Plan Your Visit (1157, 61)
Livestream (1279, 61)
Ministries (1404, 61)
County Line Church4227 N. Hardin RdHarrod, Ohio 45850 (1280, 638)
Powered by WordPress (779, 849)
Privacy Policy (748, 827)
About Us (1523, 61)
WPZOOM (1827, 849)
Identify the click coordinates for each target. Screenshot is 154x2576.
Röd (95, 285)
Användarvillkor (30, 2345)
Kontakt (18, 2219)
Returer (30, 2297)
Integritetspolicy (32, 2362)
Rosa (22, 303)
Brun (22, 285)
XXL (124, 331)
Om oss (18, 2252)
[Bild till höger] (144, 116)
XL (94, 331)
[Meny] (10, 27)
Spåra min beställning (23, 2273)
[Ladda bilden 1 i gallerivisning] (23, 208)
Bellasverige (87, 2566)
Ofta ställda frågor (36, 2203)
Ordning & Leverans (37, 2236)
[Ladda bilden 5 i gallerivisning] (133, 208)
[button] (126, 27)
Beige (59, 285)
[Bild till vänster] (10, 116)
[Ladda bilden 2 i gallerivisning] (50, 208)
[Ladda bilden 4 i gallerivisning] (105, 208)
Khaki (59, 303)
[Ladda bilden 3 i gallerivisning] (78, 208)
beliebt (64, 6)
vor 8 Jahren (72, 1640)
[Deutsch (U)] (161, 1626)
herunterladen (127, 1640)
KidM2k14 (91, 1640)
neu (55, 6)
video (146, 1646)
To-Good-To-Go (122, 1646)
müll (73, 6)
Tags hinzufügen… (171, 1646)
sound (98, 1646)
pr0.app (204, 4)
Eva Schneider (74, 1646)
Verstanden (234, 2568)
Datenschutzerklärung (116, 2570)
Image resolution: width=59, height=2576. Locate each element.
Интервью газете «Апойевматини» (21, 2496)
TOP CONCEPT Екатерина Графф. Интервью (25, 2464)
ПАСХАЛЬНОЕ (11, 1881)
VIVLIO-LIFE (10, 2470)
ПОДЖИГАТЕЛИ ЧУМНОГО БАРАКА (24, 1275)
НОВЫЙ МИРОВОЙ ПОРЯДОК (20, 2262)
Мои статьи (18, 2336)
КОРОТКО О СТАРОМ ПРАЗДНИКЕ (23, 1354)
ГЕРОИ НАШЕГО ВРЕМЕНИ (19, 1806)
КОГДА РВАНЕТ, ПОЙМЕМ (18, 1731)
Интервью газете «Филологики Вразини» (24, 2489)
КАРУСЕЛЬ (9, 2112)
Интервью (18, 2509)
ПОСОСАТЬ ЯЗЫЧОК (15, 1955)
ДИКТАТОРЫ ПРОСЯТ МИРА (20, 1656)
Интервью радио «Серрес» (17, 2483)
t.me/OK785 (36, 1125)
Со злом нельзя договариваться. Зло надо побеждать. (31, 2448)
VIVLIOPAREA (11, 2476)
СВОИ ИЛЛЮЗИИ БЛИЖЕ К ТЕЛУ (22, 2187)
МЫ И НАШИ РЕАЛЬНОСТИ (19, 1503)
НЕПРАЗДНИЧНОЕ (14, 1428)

**Assignment**
All of the records above should be transcribed exactly.

**Reply to the exercise**
Plan Your Visit (1157, 61)
Livestream (1279, 61)
Ministries (1404, 61)
County Line Church4227 N. Hardin RdHarrod, Ohio 45850 (1280, 638)
Powered by WordPress (779, 849)
Privacy Policy (748, 827)
About Us (1523, 61)
WPZOOM (1827, 849)
Identify the click coordinates for each target. Screenshot is 154x2576.
Röd (95, 285)
Användarvillkor (30, 2345)
Kontakt (18, 2219)
Returer (30, 2297)
Integritetspolicy (32, 2362)
Rosa (22, 303)
Brun (22, 285)
XXL (124, 331)
Om oss (18, 2252)
[Bild till höger] (144, 116)
XL (94, 331)
[Meny] (10, 27)
Spåra min beställning (23, 2273)
[Ladda bilden 1 i gallerivisning] (23, 208)
Bellasverige (87, 2566)
Ofta ställda frågor (36, 2203)
Ordning & Leverans (37, 2236)
[Ladda bilden 5 i gallerivisning] (133, 208)
[button] (126, 27)
Beige (59, 285)
[Bild till vänster] (10, 116)
[Ladda bilden 2 i gallerivisning] (50, 208)
[Ladda bilden 4 i gallerivisning] (105, 208)
Khaki (59, 303)
[Ladda bilden 3 i gallerivisning] (78, 208)
beliebt (64, 6)
vor 8 Jahren (72, 1640)
[Deutsch (U)] (161, 1626)
herunterladen (127, 1640)
KidM2k14 (91, 1640)
neu (55, 6)
video (146, 1646)
To-Good-To-Go (122, 1646)
müll (73, 6)
Tags hinzufügen… (171, 1646)
sound (98, 1646)
pr0.app (204, 4)
Eva Schneider (74, 1646)
Verstanden (234, 2568)
Datenschutzerklärung (116, 2570)
Image resolution: width=59, height=2576. Locate each element.
Интервью газете «Апойевматини» (21, 2496)
TOP CONCEPT Екатерина Графф. Интервью (25, 2464)
ПАСХАЛЬНОЕ (11, 1881)
VIVLIO-LIFE (10, 2470)
ПОДЖИГАТЕЛИ ЧУМНОГО БАРАКА (24, 1275)
НОВЫЙ МИРОВОЙ ПОРЯДОК (20, 2262)
Мои статьи (18, 2336)
КОРОТКО О СТАРОМ ПРАЗДНИКЕ (23, 1354)
ГЕРОИ НАШЕГО ВРЕМЕНИ (19, 1806)
КОГДА РВАНЕТ, ПОЙМЕМ (18, 1731)
Интервью газете «Филологики Вразини» (24, 2489)
КАРУСЕЛЬ (9, 2112)
Интервью (18, 2509)
ПОСОСАТЬ ЯЗЫЧОК (15, 1955)
ДИКТАТОРЫ ПРОСЯТ МИРА (20, 1656)
Интервью радио «Серрес» (17, 2483)
t.me/OK785 (36, 1125)
Со злом нельзя договариваться. Зло надо побеждать. (31, 2448)
VIVLIOPAREA (11, 2476)
СВОИ ИЛЛЮЗИИ БЛИЖЕ К ТЕЛУ (22, 2187)
МЫ И НАШИ РЕАЛЬНОСТИ (19, 1503)
НЕПРАЗДНИЧНОЕ (14, 1428)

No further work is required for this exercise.